Leaving a purpose built football-specific stadium - Hongkou

Shanghai Shenhua has outraged its support by announcing it will play its CFA cup games this season in the city of Wuhu in Anhui province. The club confirmed the plan on its offical weibo, and Sina Sports quoted anonymous figures who said moves were afoot to have Shenhua play all of its games in the city next season.

The report also quoted a local government offical who demonstrated his utter lack of understanding of football culture, by saying Shenhua did “not only belong to Shenhua fans, but to the fans from all over the entire country.” The official said preparation work was underway and that Wuhu was warmly welcoming Shenhua to the city’s Olympic Stadium for its match in the CFA cup against Yanbian of the second tier China League, on September 21.

The CFA cup was resuscitated this year after an absence of five years because of a lack of sponsorship, and, allegedly, a lack of space in the fixture calendar due to the Olympics, an event which lasted only a few weeks.

Shenhua recieved a bye to the quarter finals on account of being one of China’s four represenatives in the Asian Champions League this season. Interestingly, the CFA cup winners will recieve direct entry into the ACL, instead of this year’s 4th placed Chinese Super League team. So, the CFA represents the only realistic way into the continental competition for Shenhua, who are in the midst of a record-breaking 8-game winless streak and having their worst season since 2004.

Word on the Hongkou terrace is that whilst the deal has been struck for Shenhua to play its CFA cup games there (which may only be one match should they be beaten by Yanbian), one Blue Devil simply said when asked about the prospect of Shenhua playing in Wuhu next year,  “I don’t think that is going to happen” and said there was nothing to worry about.

Nevertheless, under-fire Shenhua owner Zhu Jun has once more seriously disrespected the fans by moving the only remaining games in which Shenhua has anything to play for this season, to a city nowhere near Shanghai, and surely now Zhu Jun has cemented his status as a hate figure amongst the entire support, if he was not already.

UK trained journalist and long-time Chinese football observer Cameron Wilson has been writing about Chinese football for over a decade...

9 Comments

9 Comments

  1. Steve

    18/08/2011 at 23:35

    Wow.
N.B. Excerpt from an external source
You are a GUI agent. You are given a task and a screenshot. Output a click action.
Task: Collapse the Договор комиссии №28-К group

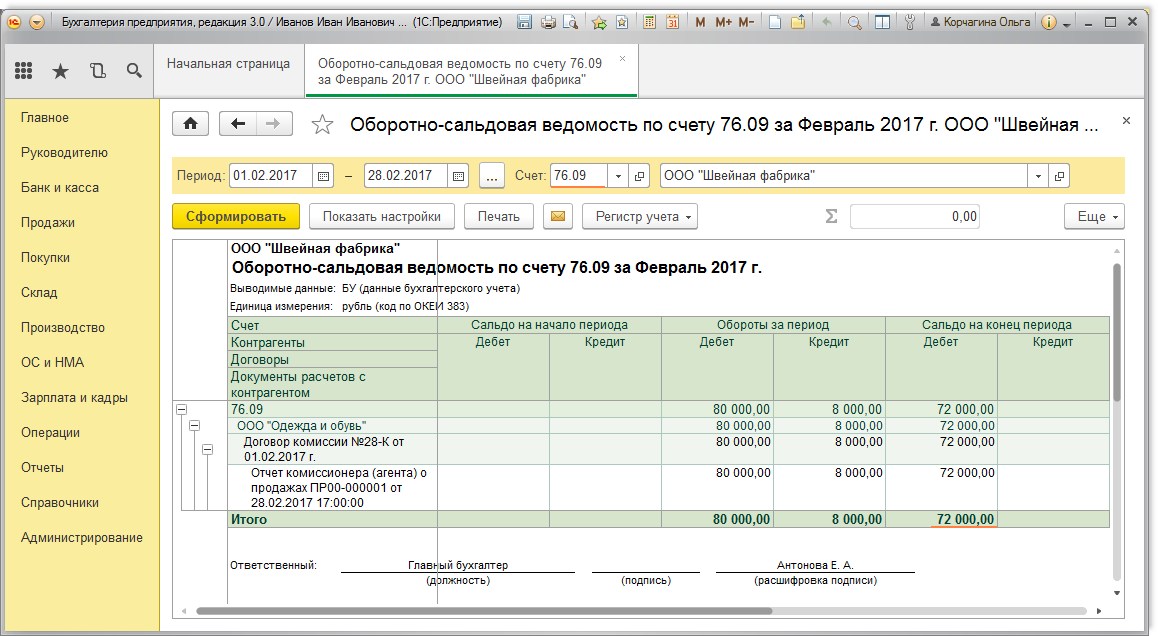click(207, 450)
As you say, “only in the CSL”. Or maybe “only outside of Europe” — don’t wish to sound snobbish, but it’s an awful lot easier to treat teams as franchises rather than social clubs when theytypically have a history of 20 years in a city rather than 120.

    Couldn’t the Wuhan government have done a bit better and paid some backhanders to get themselves a half-decent team at least, though?

    • Yiddo Huayi

      19/08/2011 at 00:48

      And clearly having an established paying fan base doesn’t actually mean much in this franchise model (play things for the ver rich?).

      • Steve

        19/08/2011 at 05:40

        Well… While cheap live football is a wonderful thing, the cheapness of tickets could in itself be a problem with having an “established fan base” — if everyone is paying about 20 kuai for a ticket, there’s no way the club can be covering it’s costs on that — so does it really matter what the fans think?

        And while the fans who do regularly go to the games make for a fantastic atmosphere and, last game possibly aside, have struck me as far more vocal and supportive than a lot of supporters back home — less than 20k isn’t a great regular attendance for the only top-flight team in a city of Shanghai’s size.

        Going on massive losing streaks and playing temporary home games in another city aren’t proven ways to get the fans flooding back in though… What to do?

        • Anonymous

          22/08/2011 at 14:30

          WEF_Editor
          The club are probably thinking that after a long and shit season no-one is gonna turn up for the CFA cup, since its not as prestigious a tournament as the CSL in the fans eyes – that is the CFAs fault for cancelling it for the last 5 years. Shenhua are very poorly supported no doubt, but a decent owner who put some cash into the club and brought in at least one or two star players would make a difference, right now Shenhua have a laughably threadbare squad.

        • bcheng

          23/08/2011 at 04:18

          Whether they have 10,000 or 50,000, Chinese tickets are at prices that the club has no way to support themselves from tickets alone, in fact, it’s highly unlikely there’s a team in the league making money, so fans don’t matter. That said, Shanghai is Shanghai, you cannot seriously have a domestic league in China without a club in Shanghai.

          If this is only a one off thing, it doesn’t matter that much, I can’t imagine Shanghai getting a big attendance for a midweek match against a lower division side, even if it is a quarterfinal.

  2. Joe

    19/08/2011 at 03:10

    I’ve heard rumors that the dates have been moved up, but according to Sina, the next round will be played on November 20. Also, if Shenhua beat Yanbian, they’d need Shaanxi to beat Tianjin to have another home match.

  3. Damian

    19/08/2011 at 15:21

    Can’t blame them. Shanghai has a population of 20,000 but can only average 10-12,000 gates. Pathetic.

  4. Damian

    19/08/2011 at 15:22

    Whoops, I mean 20 million.

  5. Charlie

    22/08/2011 at 12:57

    What a fucking disgrace. This can never be allowed to happen. Shanghai had 3 teams originally: One folded, one was “moved” to xian and Shenhua is all that is left. Whilst i agree that the city seems largely disinterested in football and apathetic towards Shenhua – what happens to the 20,000 hardcore that do care and go to games home and away, does the 傻屄 who has come up with this plan think they can afford to go and watch them there or that they will go watch Hangzhou or Naning instead. I really am angry at teh suggestion that this may possibly be long term. Chinese football, with the emergence of multimillion pound signings, sponsorship and a “franchise” ideal, is following its European cousins – straight to the dogs.